Marcel Duchamp once noted in a 1968 interview with Francis Roberts, “If your choice enters into it, then taste is involved—bad taste, good taste, uninteresting taste.” For those fortunate enough to live in post-industrial societies, where choices are now nearly limitless, taste is everything. Taste shapes what we purchase, the cultural artifacts we consume, how we dress, and how we decorate our living spaces. In the 19th century, standards for taste were passed down through aesthetic curricula conceived in formalized education systems. To have a certain type of taste was to show that you were educated and cultivated. Those standards have not been culturally relevant for over two generations, and thus, debates about taste take place everywhere. They happen in public spaces such as public transport, cafés, and boutiques, where people speak in hushed tones about other people's consumer choices. They also happen on social media and online forums. On Hacker News, a message board for tech workers, people discuss what constitutes a tasteful wardrobe. On subreddits and Facebook groups dedicated to topics wholly unrelated to fashion, such as motherhood and accounting, people post fit pics for feedback. Godwin's Law asserts that all online discussions, no matter the topic or scope, eventually result in someone comparing their opponent to Hitler. There should be a similar adage for how all discussions eventually lead to matters of taste. 

Yet, despite all the interest in taste, few people ask the more fundamental questions: What is good taste? How do you cultivate it? If you’re just starting to build a better wardrobe, how do you adjudicate between the different and often contrasting styles prescribed by hard-nosed traditionalists, Hypebeasts, gothninjas, workwear enthusiasts, and the avant-garde?
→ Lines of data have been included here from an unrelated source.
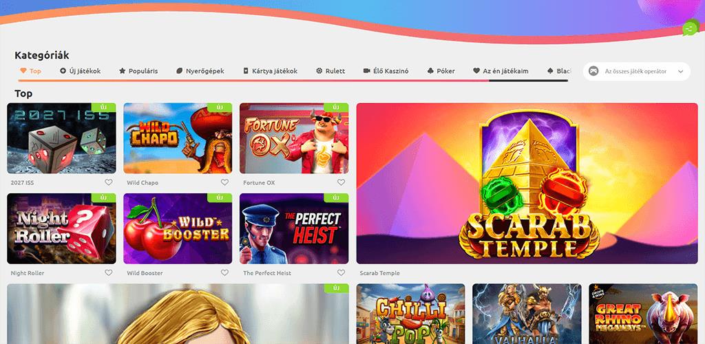The height and width of the screenshot is (344, 705).
Task: Click the category tabs horizontal scrollbar
Action: coord(293,80)
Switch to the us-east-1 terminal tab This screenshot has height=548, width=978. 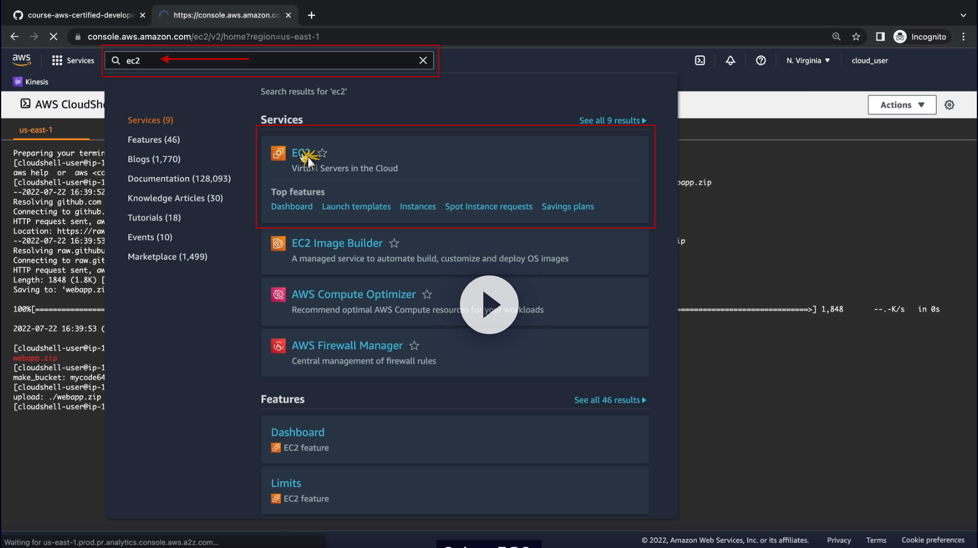36,130
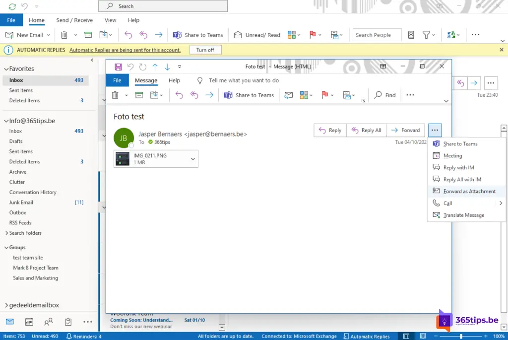This screenshot has height=340, width=508.
Task: Click the Save icon in message window
Action: [x=118, y=67]
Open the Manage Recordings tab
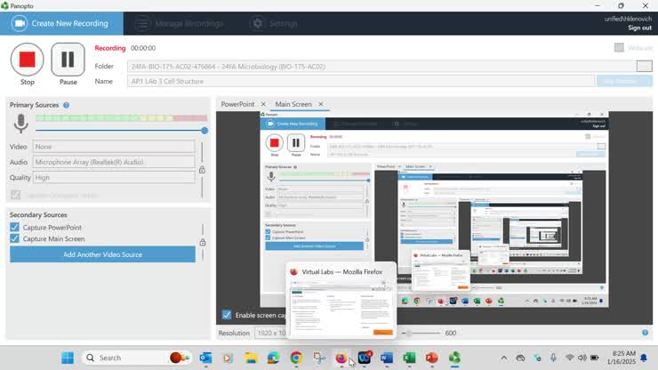This screenshot has width=658, height=370. click(x=189, y=23)

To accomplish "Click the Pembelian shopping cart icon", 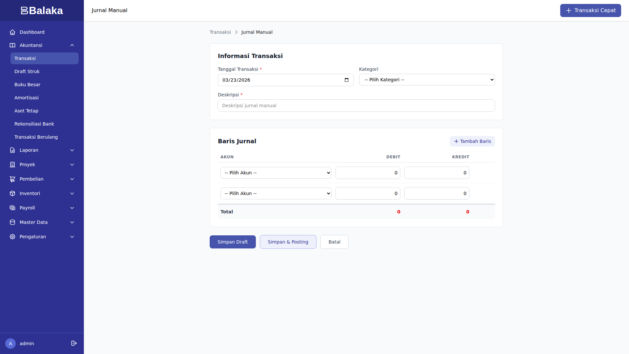I will coord(12,179).
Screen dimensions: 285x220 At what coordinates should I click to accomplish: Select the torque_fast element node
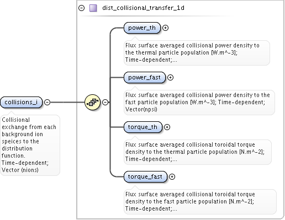click(x=145, y=176)
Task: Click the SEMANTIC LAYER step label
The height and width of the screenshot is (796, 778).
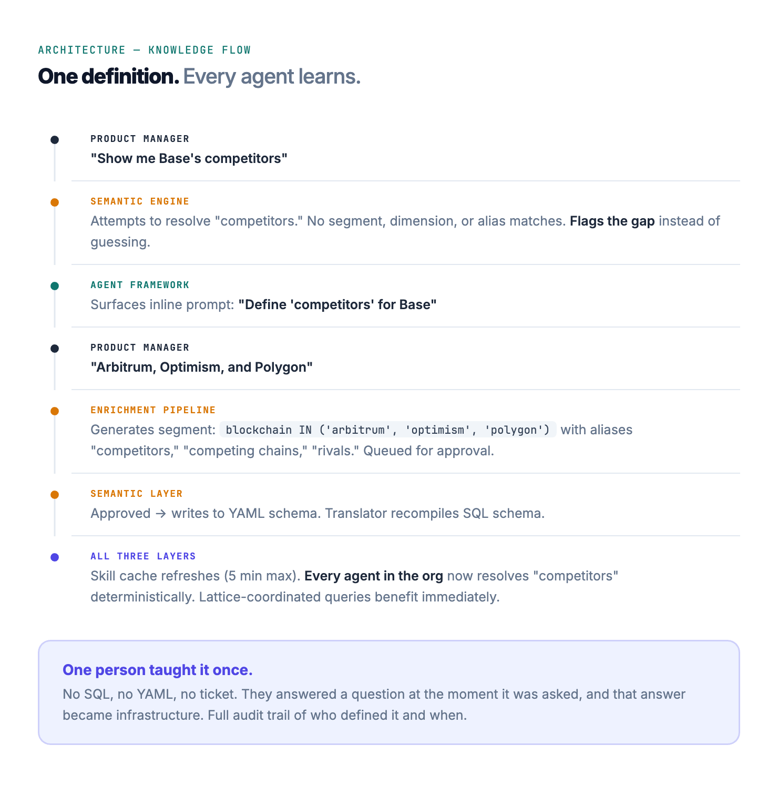Action: point(137,494)
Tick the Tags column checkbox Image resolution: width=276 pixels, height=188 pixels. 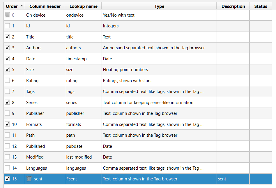[x=7, y=91]
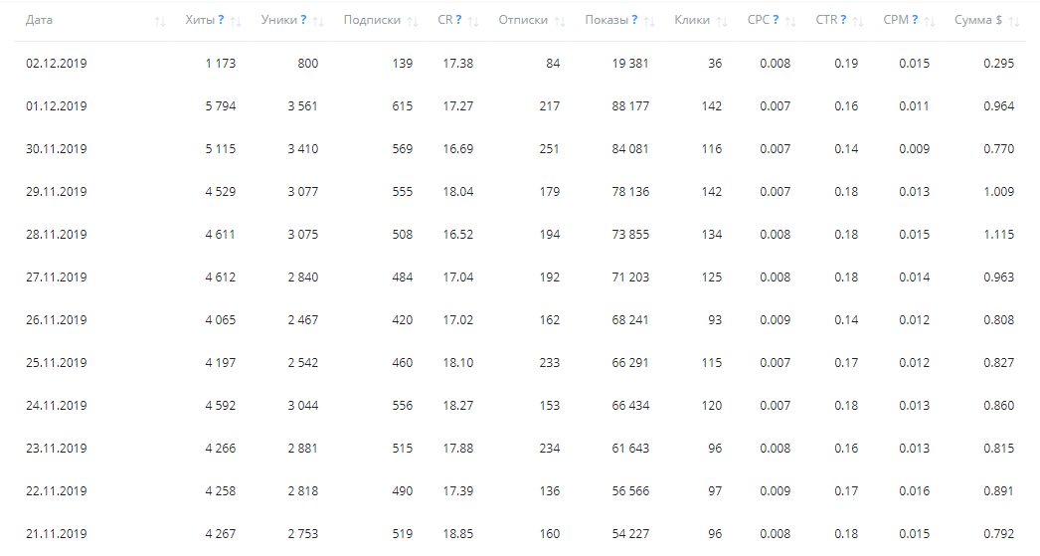Click the Подписки column header text

[372, 20]
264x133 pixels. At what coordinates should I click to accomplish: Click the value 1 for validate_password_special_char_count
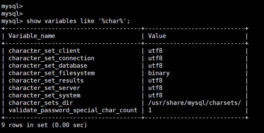tap(150, 110)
Discussions about taste frequently take too much for granted, as though the laws governing aesthetics were chiseled into stone tablets. Or they fade into unhelpful aphorisms, such as “to each his own,” at which point participants all quietly drop the subject, not wanting to ruffle feathers. 

I've been thinking about taste a lot in the last few months. Fifteen years ago, if you were interested in classic tailoring, online debates about taste were settled with a scan from Apparel Arts or a photo of how an Italian industrialist dressed during the 1960s. Today, few people care about classic tailoring, and such specialized source materials hold little authority. In recent years, the scope for what we consider "legitimate taste" has widened to include a broader cross-section of society (a good thing). However, it has also become harder to critique ugly outfits (a bad thing). It's also harder to discuss aesthetics, as menswear has become balkanized, and The Discourse is increasingly about how to shop, not dress (a frustrating thing). So, I wanted to write a multi-part series on how to develop good taste. The first part is about theory; the second part is about practice. To be sure, this series will not settle any debates. But hopefully, it will give people better footing when discussing what lies at the heart of menswear: our taste in clothes.